The angles cybercriminals are working
Barracuda researchers found that the two types of vaccine-related, spear phishing attacks that were employed the most were compromising business emails and brand impersonation -- both methods that try to capitalize on fear and uncertainty by using urgency, social engineering, and other common tactics to lure victims into their cyber lair.
In the phishing emails, the cyber criminals predominant move is to mimic a well-known brand or organization -- including the Centers for Disease Control and Prevention (CDC).
If they can get the victim to bite on that angle, the next move is to get the victim to click on a link to a phishing website that promotes one of three things: early access to vaccines, offering vaccinations in exchange for a payment, or checking vaccine eligibility.
Business email compromise
Over the last few years, cyber crooks have become quite fond of using business email compromise (BEC) to impersonate individuals within an organization or their company’s business partners. It’s been effective, too. In 2015, wireless-networking firm Ubiquiti Networks publicly disclosed that it had fallen for such a scam — and lost $46.7 million as a result.
The FBI’s Internet Crime Complaint Center (IC3) BEC scams rake in more than 150,000 complaints a year and cost businesses more than $2 billion.
“Recently, these highly targeted attacks turned to vaccine-related topics,” noted ThreatPost’s Fleming Shi. “We’ve seen attacks impersonating employees needing an urgent favor while they are getting a vaccine or an HR specialist advising that the organization has secured vaccines for their employees.”
Protecting against vaccine-related phishing
Both Shi and the FBI offered the public some sage advice on what to be on the lookout for and what to do when it comes to these spear phishing attempts.
Beware of offers to get the vaccine early: Shi says that the #1 thing everyone should be cautious of are offers to get the COVID-19 vaccine early, join a vaccine waiting list, or have the vaccine shipped directly to you. Don’t click on links -- and, even more importantly, don’t open attachments in these emails because they are usually malicious.
Look out for changes in email addresses: The FBI warns people to be wary of last minute changes in established email account addresses. If you notice even the slightest change to someone’s email address, it’s worth confirming that change is for real.
Enable multi-factor authentication for all email accounts: Multi-factor authentication’s strength comes in handy for more sensitive accounts, e.g. a business email address.
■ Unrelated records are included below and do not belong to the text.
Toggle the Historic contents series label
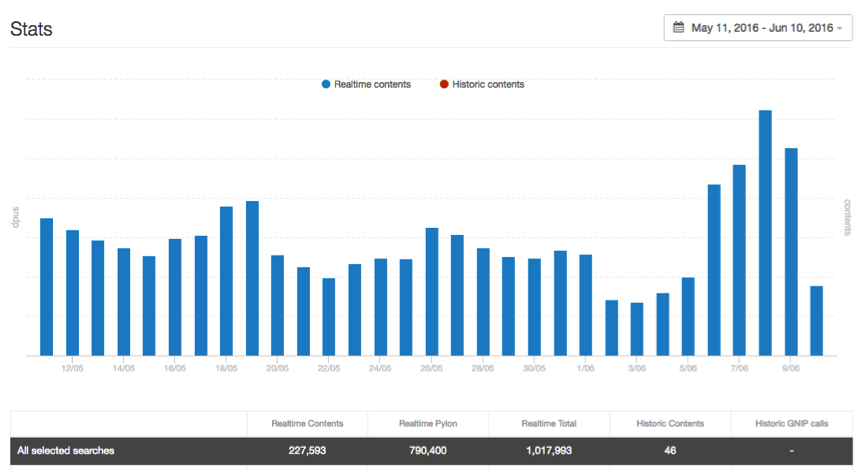This screenshot has width=865, height=470. [488, 85]
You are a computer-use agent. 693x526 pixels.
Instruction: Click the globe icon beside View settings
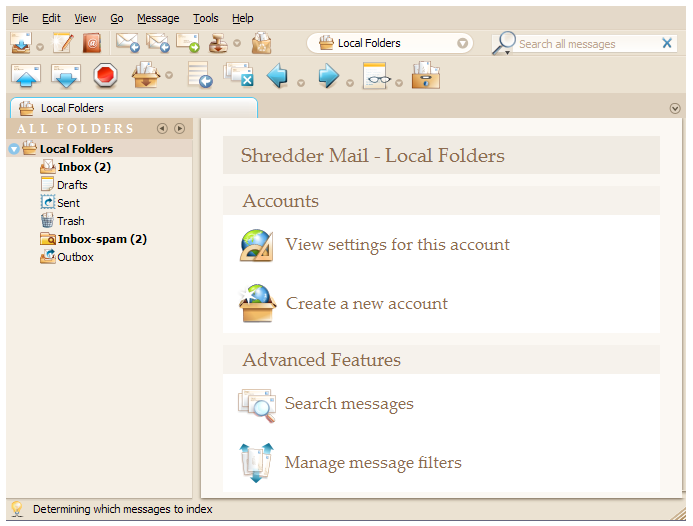pyautogui.click(x=257, y=245)
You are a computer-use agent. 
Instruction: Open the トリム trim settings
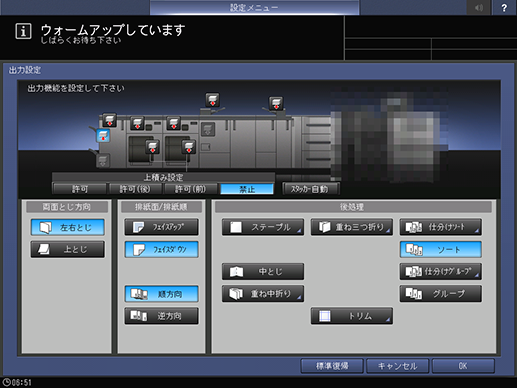(352, 316)
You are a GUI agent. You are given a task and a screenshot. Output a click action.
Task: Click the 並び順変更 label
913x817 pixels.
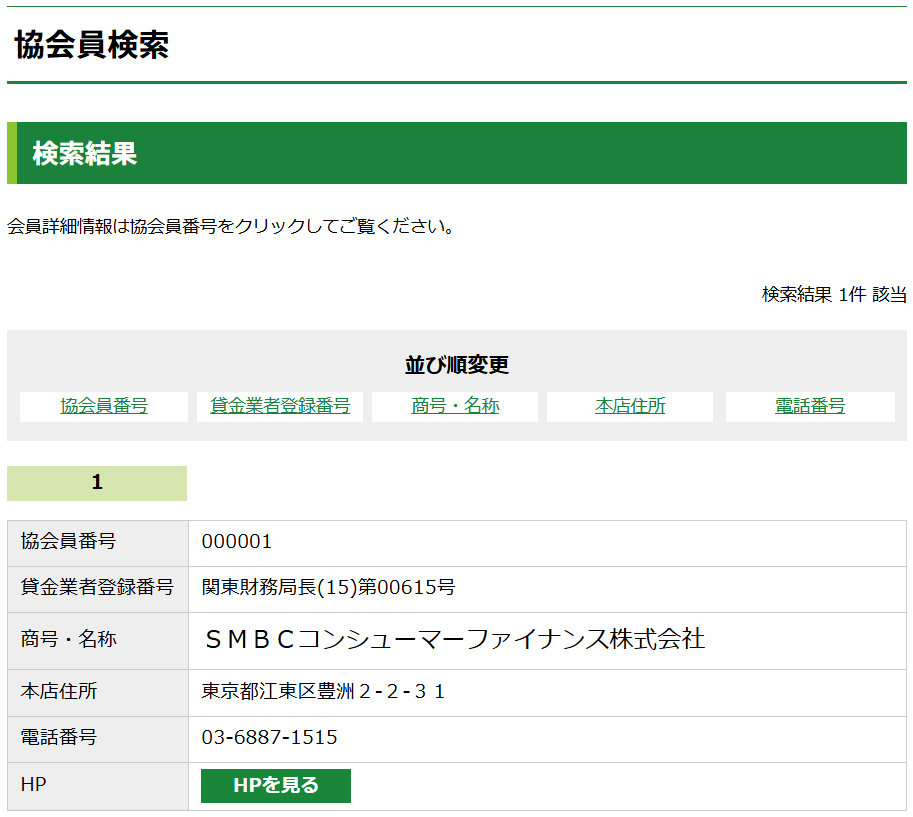(x=456, y=365)
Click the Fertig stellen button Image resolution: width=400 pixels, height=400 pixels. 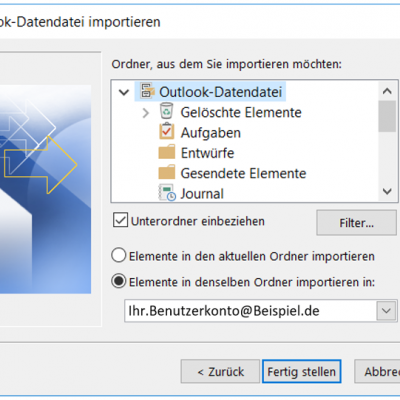tap(302, 371)
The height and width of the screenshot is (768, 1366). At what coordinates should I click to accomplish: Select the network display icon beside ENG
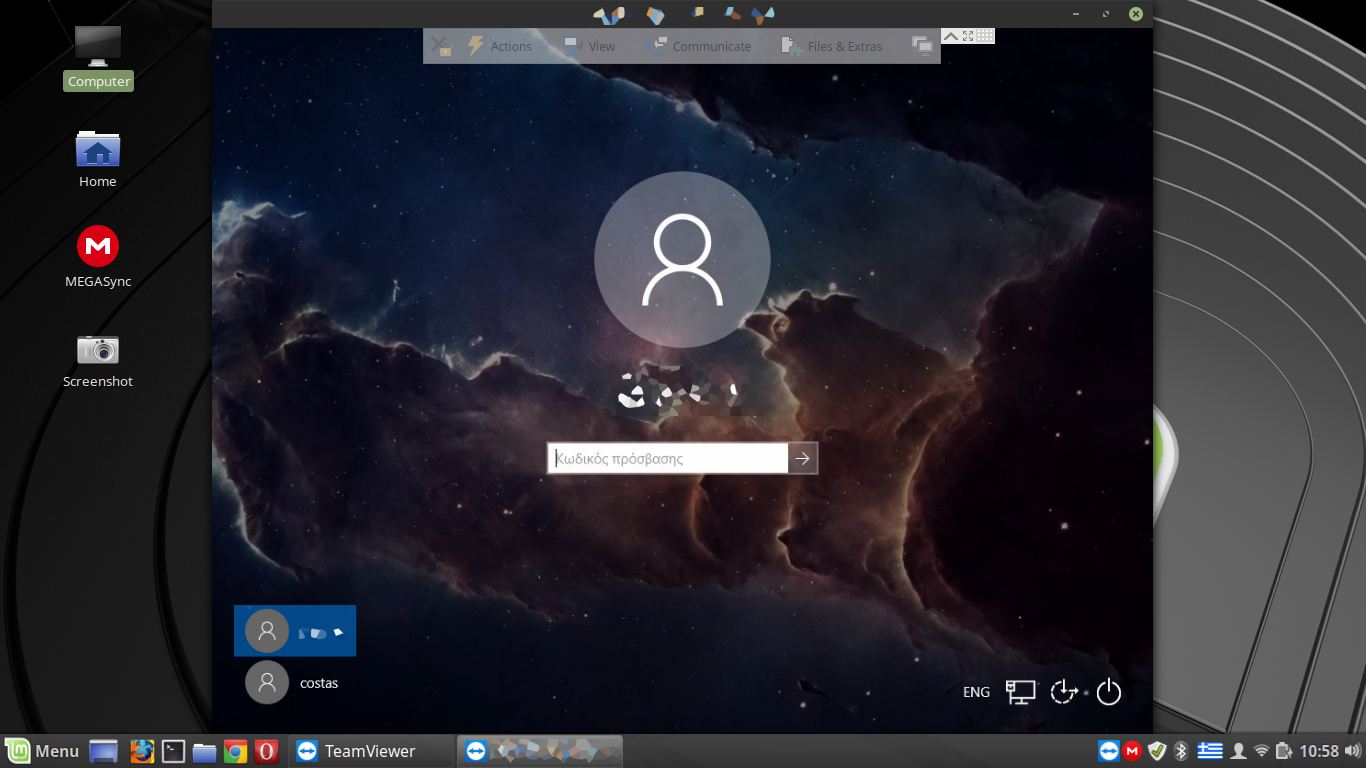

Using password managers to help create strong passwords are also a smart move.
“I recommend everyone to follow good security practices such as using unique passwords for every service that they sign up to and using two-factor authentication whenever possible,” Jim Scott, a cybersecurity researcher, recently told ConsumerAffairs.
Prohibit automatic forwarding of email to external addresses: During one incident in August 2020, the FBI reported that one company using a web-based email service got hit because of an email rule that auto-forwarded emails with the search terms "bank," "payment," "invoice," "wire," or "check" to the cyber criminal’s email address. Microsoft offers guidance on how to put that protection in place for Microsoft Office 365 users.
What to do if you’re scammed
The FBI qualifies Business Email Compromises as a “sophisticated” scam, but all may not be lost if you fall for it. When someone is scammed by a BEC, the FBI recommends taking these steps:
Contact the originating Financial Institution as soon as fraud is recognized to request a recall or reversal, as well as a Hold Harmless Letter or Letter of Indemnity.
File a detailed complaint with www.ic3.gov. It is vital that the complaint contains all required data in provided fields, including banking information.